I still can’t figure it out though. Some say these are the beginning stages of the telepathic element, but I’m only 18. I shouldn’t be experiencing this until after I’ve gained proper control of my element. On second hand, I shouldn’t even be considering the possibility of having it. I’m talking about me, Breeze, after all. With my self-esteem I can never hope to achieve that kind of ability. Gaining control of the wind for now is the most powerful state I can ever hope to reach.

I’m more likely going to end up looking over my shoulder walking down the corridors. Of course I do. Being in the same academy as Rain I have to keep watching over my shoulder to be sure he’s not anywhere behind me. I know what he wants if he gets to me: he’s going to taunt me, make me expose myself and send me to containment. At this time they are done with the dual-session, but for once, I’m spotting them first. Rain looks tired by the looks of it. He did have quite a fight and he did handle it pretty well.

I guess that’s why it’s so hard for me. He knows what he’s capable of and I know it…he knows that I know it as well which is where the problem lies. He knows I can’t control my element, while he can control his without a shout of doubt. For once at least, since I came in here, I’d like to know how he does that. I know I could always ask him, as my free-will extends towards him as well, but he would more than likely shrug it off and lure my element out of me. He always seems to know how to do it.

From where I stand, I can look at him without him looking at me. I’m still feeling a little uneasy for some reason. I’m not nervous or anything it’s just that…I don’t know why I’m imagining things, but for some reason a picture of me finding him dead pops into my head. The scenery revolves around the field or something similar. I sense my heart is pounding as I snap out of it. My brother is still out there in the corridor, right by the entrance to the dual-session room.
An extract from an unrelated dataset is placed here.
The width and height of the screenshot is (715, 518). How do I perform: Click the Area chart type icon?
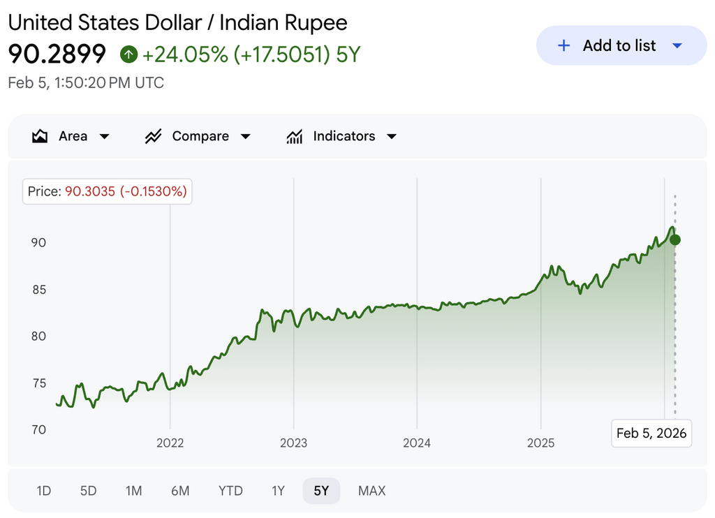[x=40, y=136]

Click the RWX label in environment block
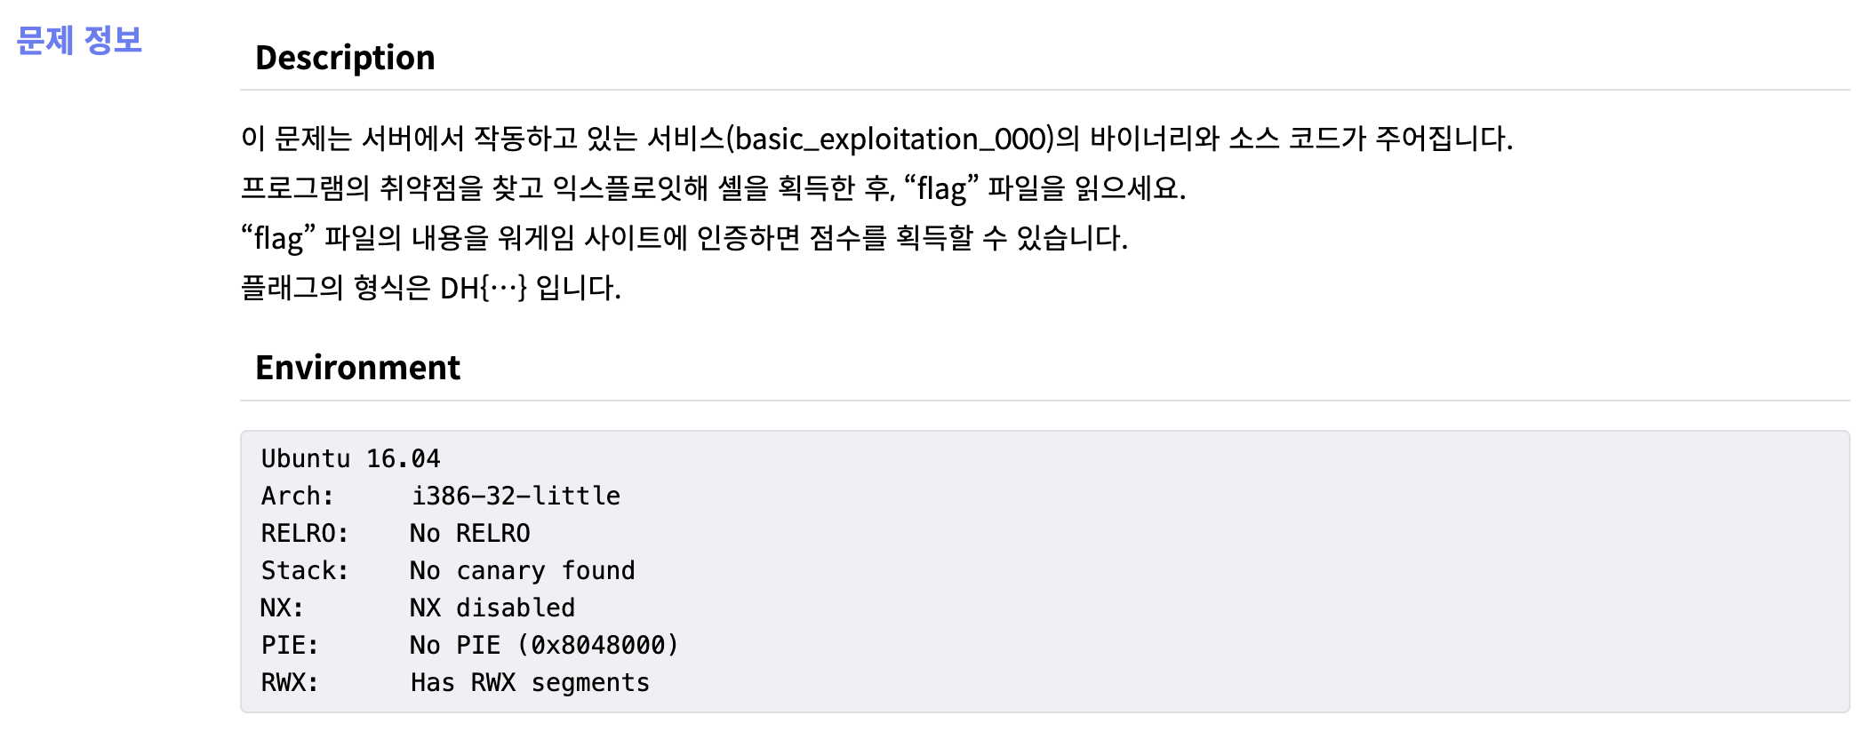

Looking at him, I begin to wonder if I’ll miss him if he should ever die. I mean, sure, he’s my brother and all, but he’s not been treating me like his brother at all. I just get the feeling that I more than likely won’t feel anything if he should ever die. Whatever or whoever that’s putting these images inside my head is more than likely to know that as well.

Blaze:
An Elemental of air…God, when they first push me over the edge by moving me away from my first academy, they go on to put me together with a freaking Elemental of air. Of course they wouldn’t take into consideration that that was the element that killed my sister. As if things weren't bad enough being here. I now have to learn how to trust that guy as well. Putting me together with the element that killed my sister really puts me on an edge. That element was my sister’s elemental nemesis…and now I know I’m his. How the hell am I supposed to trust him?

I haven’t been completely honest about it, but that session…the last session with my sister is in my head all the time. I keep seeing how my sister’s earth was just dissolved by the wind, making her lose control. It’s just that in one second she’s in supreme control, but she’s just run into the wind-elementals trap by creating that sandstorm. The wind dissolved her so badly that she couldn’t control it and she hit the ground pretty hard. In the middle of all this the stupid Seniors were just watching!